Stony Brook University & TBI
The Importance of the Turkana Basin
The Turkana Basin region is a source of unprecedented fossil and archaeological evidence for all major stages of human development. This is the place where our story is written. Every human being alive today shares DNA inherited from a common ancestral population that we currently believe lived in or within a few hundred miles of the Turkana Basin, about 60-70,000 years ago.
It is an unparalleled window into the past. Within its 7,000 square miles of exposed surface area, rich fossil layers encapsulate major evolutionary events from the Mesozoic era to the present. To the northwest, in exposures throughout the Labur mountain range, a diverse collection of dinosaur and other reptilian vertebrate fossils have been discovered, including carnivorous therapods, herbivorous sauropods, and flying pterosaurs. Early Miocene sites on the northeast side of the lake document the evolution of elephants, rhinoceroses, carnivores, giraffes, pigs, and, notably, the ancestors of old world monkeys and apes shortly after the two diverged. Miocene-age exposures immediately west of the lake have yielded a trove of fossils which have proven critical to understanding the evolution of our own ape ancestors.
It was on the east side of the lake, in the Koobi Fora area, where Richard and Meave Leakey and their colleagues launched their incredible series of groundbreaking hominin discoveries that would form much of the evidence we have for human evolution, expanding later to sites on the west side of the lake which yielded Kenyanthropus platyops and Australopithecus anamensis, the oldest-known hominin to date. Archaeological expeditions in the Turkana Basin have yielded the world’s oldest stone tools. And in sites throughout the region we see the emergence of modern Homo sapiens. Truly, the potential for new, important scientific discoveries in the Turkana Basin is as vast as the region itself.
The Team
Richard Leakey
Paleoanthropologist, Conservationist, Politician, Founder
Dr. Richard E. Leakey is a Kenyan paleoanthropologist, conservationist, and politician. Leakey has held a number of official positions in Kenya, mostly in institutions of archaeology and wildlife conservation. He has been Director of the National Museum of Kenya and head of the Kenyan Wildlife Service, and he founded the NGO WildlifeDirect, the Turkana Basin Institute, and Ngaren: The Museum of Humankind.
Lawrence Martin
Director of the Turkana Basin Institute
Martin has been at the heart of TBI activities since its creation in 2005, and has worked closely with Richard Leakey on fundraising, developing a field school, developing a self-sustaining business plan for TBI in Kenya, developing an internationally renowned series of workshops, and developing inter-institutional collaborations in education and science facilitated by TBI.

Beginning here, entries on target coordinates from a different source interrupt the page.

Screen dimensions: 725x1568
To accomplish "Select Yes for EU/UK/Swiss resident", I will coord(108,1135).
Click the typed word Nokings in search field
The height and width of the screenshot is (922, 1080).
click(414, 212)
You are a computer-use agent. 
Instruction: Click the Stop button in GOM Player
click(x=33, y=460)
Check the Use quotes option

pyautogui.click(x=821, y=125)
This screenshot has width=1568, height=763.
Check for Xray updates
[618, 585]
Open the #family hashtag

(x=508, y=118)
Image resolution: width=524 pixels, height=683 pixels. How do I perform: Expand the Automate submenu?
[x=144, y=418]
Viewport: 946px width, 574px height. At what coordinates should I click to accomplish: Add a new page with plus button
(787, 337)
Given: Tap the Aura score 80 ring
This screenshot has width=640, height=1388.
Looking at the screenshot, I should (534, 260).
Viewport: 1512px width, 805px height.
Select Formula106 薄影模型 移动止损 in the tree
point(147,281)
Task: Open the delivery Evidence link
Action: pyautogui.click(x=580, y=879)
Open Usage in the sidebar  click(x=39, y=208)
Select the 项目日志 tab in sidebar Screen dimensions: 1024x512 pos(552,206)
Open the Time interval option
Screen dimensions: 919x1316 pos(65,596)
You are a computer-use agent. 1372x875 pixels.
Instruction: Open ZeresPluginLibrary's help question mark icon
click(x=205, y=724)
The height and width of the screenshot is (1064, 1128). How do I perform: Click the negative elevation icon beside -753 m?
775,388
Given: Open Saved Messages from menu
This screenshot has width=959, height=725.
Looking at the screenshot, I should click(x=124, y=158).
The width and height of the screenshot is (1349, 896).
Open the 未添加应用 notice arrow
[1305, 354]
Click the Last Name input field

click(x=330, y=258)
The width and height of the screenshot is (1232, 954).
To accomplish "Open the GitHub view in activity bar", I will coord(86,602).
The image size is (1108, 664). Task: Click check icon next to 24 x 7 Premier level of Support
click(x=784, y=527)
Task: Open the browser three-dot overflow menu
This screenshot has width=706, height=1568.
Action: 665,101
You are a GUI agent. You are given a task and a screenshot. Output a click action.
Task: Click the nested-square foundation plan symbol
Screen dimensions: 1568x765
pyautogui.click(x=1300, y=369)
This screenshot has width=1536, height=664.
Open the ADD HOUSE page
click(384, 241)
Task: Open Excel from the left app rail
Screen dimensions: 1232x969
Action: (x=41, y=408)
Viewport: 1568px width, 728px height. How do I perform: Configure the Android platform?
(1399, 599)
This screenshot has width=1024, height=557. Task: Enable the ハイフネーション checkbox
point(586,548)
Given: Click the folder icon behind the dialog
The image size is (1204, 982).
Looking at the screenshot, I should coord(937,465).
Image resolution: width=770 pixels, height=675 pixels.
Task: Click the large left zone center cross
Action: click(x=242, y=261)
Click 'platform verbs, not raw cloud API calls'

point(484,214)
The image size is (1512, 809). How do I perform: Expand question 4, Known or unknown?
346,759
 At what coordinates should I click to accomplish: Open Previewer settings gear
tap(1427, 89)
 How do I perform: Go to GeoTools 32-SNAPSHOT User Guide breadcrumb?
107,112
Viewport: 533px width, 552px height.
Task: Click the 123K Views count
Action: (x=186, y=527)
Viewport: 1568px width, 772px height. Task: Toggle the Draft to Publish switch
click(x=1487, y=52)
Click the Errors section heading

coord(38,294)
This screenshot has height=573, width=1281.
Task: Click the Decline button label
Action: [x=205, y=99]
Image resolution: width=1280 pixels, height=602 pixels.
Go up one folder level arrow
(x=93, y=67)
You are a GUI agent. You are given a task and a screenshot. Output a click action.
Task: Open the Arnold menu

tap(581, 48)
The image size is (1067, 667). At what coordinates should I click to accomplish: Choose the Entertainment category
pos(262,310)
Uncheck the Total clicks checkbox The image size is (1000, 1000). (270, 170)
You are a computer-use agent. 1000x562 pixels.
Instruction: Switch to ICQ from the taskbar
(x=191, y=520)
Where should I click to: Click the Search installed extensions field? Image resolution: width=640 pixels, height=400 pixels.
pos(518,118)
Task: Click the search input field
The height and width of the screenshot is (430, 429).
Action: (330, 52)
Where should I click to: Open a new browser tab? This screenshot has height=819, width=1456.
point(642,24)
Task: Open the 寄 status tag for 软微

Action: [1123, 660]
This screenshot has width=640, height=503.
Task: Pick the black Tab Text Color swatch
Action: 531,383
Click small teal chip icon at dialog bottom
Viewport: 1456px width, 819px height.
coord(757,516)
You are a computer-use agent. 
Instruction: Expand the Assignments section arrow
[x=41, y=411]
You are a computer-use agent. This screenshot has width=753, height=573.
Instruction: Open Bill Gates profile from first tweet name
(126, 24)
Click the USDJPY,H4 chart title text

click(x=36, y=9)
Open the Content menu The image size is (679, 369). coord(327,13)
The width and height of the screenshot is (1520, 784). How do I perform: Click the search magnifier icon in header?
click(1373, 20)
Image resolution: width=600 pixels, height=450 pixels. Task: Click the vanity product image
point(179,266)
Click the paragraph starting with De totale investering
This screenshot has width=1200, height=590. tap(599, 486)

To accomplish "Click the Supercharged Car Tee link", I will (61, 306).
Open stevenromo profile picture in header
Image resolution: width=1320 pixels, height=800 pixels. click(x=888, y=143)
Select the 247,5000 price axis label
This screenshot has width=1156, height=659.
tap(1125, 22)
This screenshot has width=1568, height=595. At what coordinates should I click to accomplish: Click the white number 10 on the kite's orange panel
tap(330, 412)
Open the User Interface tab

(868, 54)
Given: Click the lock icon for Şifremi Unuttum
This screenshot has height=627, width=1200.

Prior to assuming his administrative role, Martin built an impressive record of both field-based and laboratory research and scholarship in physical anthropology and is regarded as one of the leading authorities on the evolution of apes and the origin of humans.
FAQs
Am I donating to TBI or to the Terra Conservation Initiative?
Your donation will go to Terra Conservation Initiative to support TBI and other TCI conservation organizations.
Is my donation tax-deductible?
Yes, Terra Conservation Initiative (TCI) is a program sponsored by Ngaren, a 501(c)(3) organization.
Is the Turkana Basin Institute related to Ngaren Museum of Humankind in any capacity?
Not at present, but it is Richard Leakey’s intention to link the two upon completion of construction of the museum.